> _Problem statement_: Reproduce the spark plug discussion below word for word, from its first line to its last.

> _Text passage_:
Most of the E3 electrodes are manufactured with an off-center electrode. Despite the bling factor when they are new, these are really poorly made.
 
E3 plugs are junk, junk, junk. I can't even count how many I have replaced on customers engines. Customer states "wont start." First thing I look for is an E3 plug. Replace the plug and 50% of the engines fire right up no problem.

Just use a Champion or NGK and you will rarely have a spark problem (in small engines)
 
Originally Posted By: Audioquest
Use NGK. End of problems.


^^^
This!

(ps, is your username connected with the company?)
 
NGK is top shelf period.

Those Bosch platinum and E3 type wonder plugs have a small electrode. They tend to foul much faster than the old school copper plugs. Use the factory recommended flavor.

You can run the small electrodes in a new car with FI and O2 sensors. Those engines burn much cleaner than an outdoor engine ever will.

slomo
 
ihave extencive use of e3,s in small engines. they do have a higher failure rate than regular plugs but they do help worn engines preform better. no question about this. waist of money in newer engines.
 
i think Eddie has a good point. years ago i spent lots of time messing around with plugs. cutting, grinding. trying car plugs in my lawn mower. JUST PUT IN WHAT IS CALLED OUT. at the called out gap.

> _Provided material_:
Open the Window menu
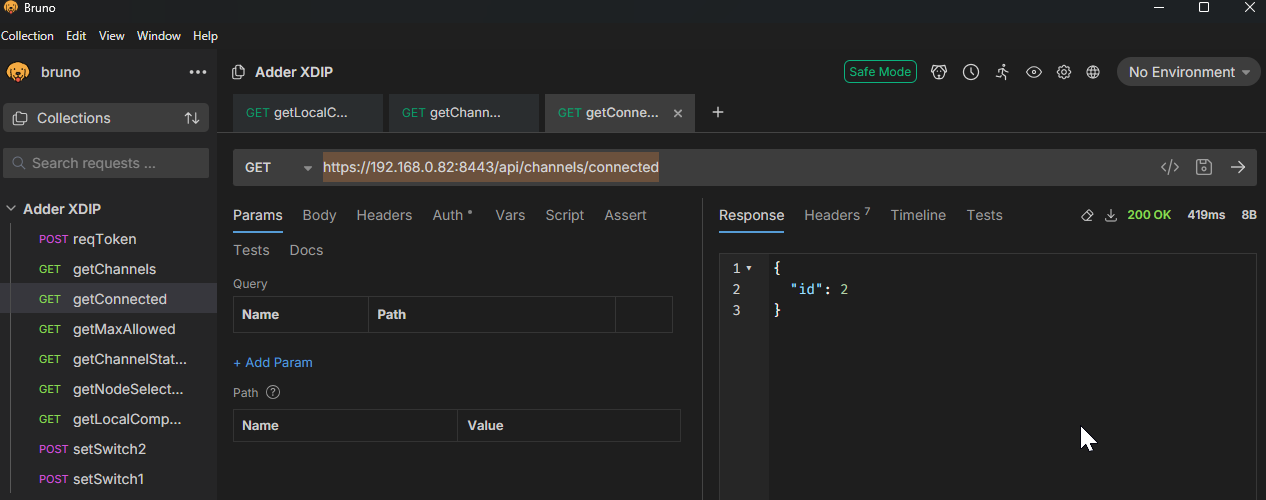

> _Answer to the problem_:
Most of the E3 electrodes are manufactured with an off-center electrode. Despite the bling factor when they are new, these are really poorly made.
 
E3 plugs are junk, junk, junk. I can't even count how many I have replaced on customers engines. Customer states "wont start." First thing I look for is an E3 plug. Replace the plug and 50% of the engines fire right up no problem.

Just use a Champion or NGK and you will rarely have a spark problem (in small engines)
 
Originally Posted By: Audioquest
Use NGK. End of problems.


^^^
This!

(ps, is your username connected with the company?)
 
NGK is top shelf period.

Those Bosch platinum and E3 type wonder plugs have a small electrode. They tend to foul much faster than the old school copper plugs. Use the factory recommended flavor.

You can run the small electrodes in a new car with FI and O2 sensors. Those engines burn much cleaner than an outdoor engine ever will.

slomo
 
ihave extencive use of e3,s in small engines. they do have a higher failure rate than regular plugs but they do help worn engines preform better. no question about this. waist of money in newer engines.
 
i think Eddie has a good point. years ago i spent lots of time messing around with plugs. cutting, grinding. trying car plugs in my lawn mower. JUST PUT IN WHAT IS CALLED OUT. at the called out gap.